- [Bloc de texte]:
□ □ □

« Des oppositions et des contradictions – voilà notre harmonie. »
1Le peintre Vassili Kandinsky, en 1926, fait paraître un petit ouvrage, qu’il intitule « Point, ligne, plan » ; il y résume l’enseignement qu’il dispense au Bauhaus, dans sa classe dite « de peinture libre ». Son souci : poser les règles internes, dégager la grammaire picturale qui régit l’acte de peindre. Pour cet artiste, la création ne suit pas des critères aléatoires mais apparaît comme un jeu formel libre, au sein de règles strictes.
2L’analogie semble utile : l’activité de négociation, comme l’activité de création artistique, possède sa grammaire ; les individus qui négocient suivent des procédures, de bon sens ou apprises des manuels, observent et mobilisent stratégiquement des règles (de persuasion, de coercition, de dissimulation, de concession, etc.). Et si le jeu formel d’une négociation est libre et son résultat indéterminé, du fait de la combinaison et de l’agencement d’un nombre important de variables, il n’en est pas moins structuré. Mieux connaître cette grammaire de la négociation, tel fut l’un des enjeux du colloque « Penser la négociation aujourd’hui », organisé début juin 2008 par la revue Négociations et dont a rendu compte ce numéro spécial.

□ □ □

- [Données fournies]:

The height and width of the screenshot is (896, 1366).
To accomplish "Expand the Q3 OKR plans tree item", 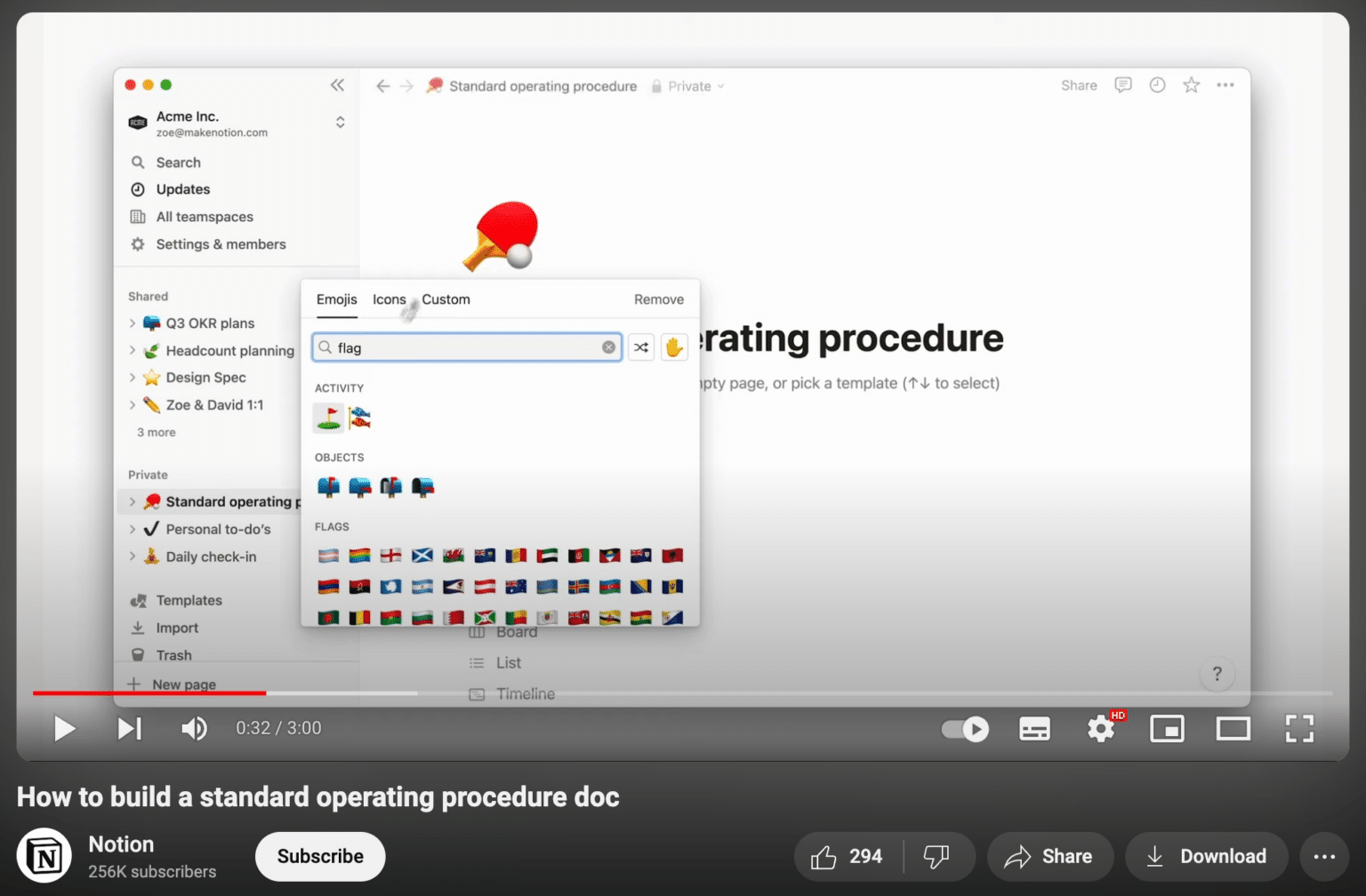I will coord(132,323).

□ □ □

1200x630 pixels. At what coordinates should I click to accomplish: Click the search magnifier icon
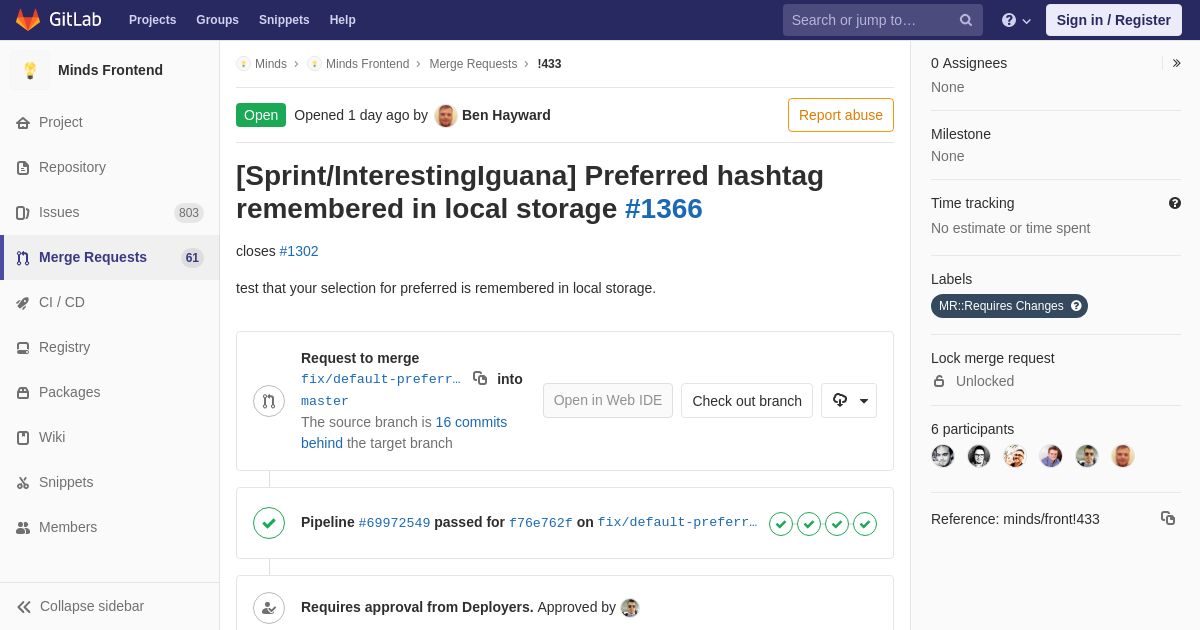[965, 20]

□ □ □

- [À faire]:
[1] Pour chacune des affirmations suivantes, indiquez par oui ou par non si elle concorde avec le texte sur la grammaire de la négociation, en citant les mots du texte qui en décident. (a) Kandinsky publie « Point, ligne, plan » en 1926. (b) Pour Kandinsky, la création suit des critères aléatoires. (c) Le colloque « Penser la négociation aujourd’hui » s’est tenu fin juin 2008.
[2] Présentez sous forme de liste le paragraphe du texte sur la grammaire de la négociation qui commence par « L’analogie semble utile », en conservant ses faits principaux.
[3] Poursuivez le texte sur la grammaire de la négociation à partir de sa dernière phrase.

- [Réponses attendues]:
[1]
(a) Oui : « en 1926, fait paraître un petit ouvrage, qu’il intitule « Point, ligne, plan » ».
(b) Non : « la création ne suit pas des critères aléatoires ».
(c) Non : « organisé début juin 2008 par la revue Négociations ».

[2]
- La négociation, comme la création artistique, possède sa grammaire.
- Les négociateurs suivent des procédures, de bon sens ou apprises des manuels.
- Ils observent et mobilisent stratégiquement des règles de persuasion, de coercition, de dissimulation, de concession, etc.
- Le jeu formel de la négociation est libre et son résultat indéterminé, en raison de nombreuses variables combinées, mais il reste structuré.
- Mieux connaître cette grammaire fut l’un des enjeux du colloque « Penser la négociation aujourd’hui », organisé début juin 2008 par la revue Négociations.
- Ce numéro spécial rend compte de ce colloque.

[3]
3Mais il ne s’est pas simplement agi d’étudier une grammaire. La comparaison avec l’art pictural de Kandinsky et la reprise de l’un de ses propos, cité en exergue de cette conclusion, prennent ici tout leur sens. Un processus de négociation, c’est à la fois un équilibre savant de contraires, par la recherche d’un accord mutuellement satisfaisant de la part de deux volontés opposées, et un mécanisme décisionnel original, à distance d’autres modes de décision, tels l’imposition, la coalition, le recours au juge ou à un arbitre, etc. A distance, mais aussi contradictoirement à ces modes décisionnels, tant l’aménagement des préférences des parties par elles-mêmes – la négociation, donc – s’oppose, d’un point de vue pratique comme théorique, à la sélection d’une préférence par un tiers – l’adjudication, disent les anglo-saxons –, ou la prévalence d’une sur les autres – la décision unilatérale.
4D’où la probable figure qu’un peintre comme Kandinsky dessinerait sur sa toile s’il lui était demandé de représenter un processus de négociation, comme il a tenté de le faire pour un concert musical : des lignes, courbes ou droites, dotées de valeurs directionnelles opposées, des arcs brisés, fragmentés, illustrant les bifurcations et les rebondissements, des aplats colorés se désagrégeant ici ou là, pour faire percevoir les abandons et les concessions, ou encore un encadrement de la figure centrale, de manière à montrer qu’une négociation s’inscrit dans un contexte structurel, etc.
5S’explique ainsi le titre, sibyllin, de ces pages conclusives : points, lignes, plan. Cette métaphore esthétique nous servira de canevas pour clore, provisoirement, après la lecture de la vingtaine de communications rassemblées dans ce numéro spécial, les débats que nous avons initiés durant ce colloque, et, comme il se doit, ouvrir sur quelques perspectives, dessiner quelques orientations.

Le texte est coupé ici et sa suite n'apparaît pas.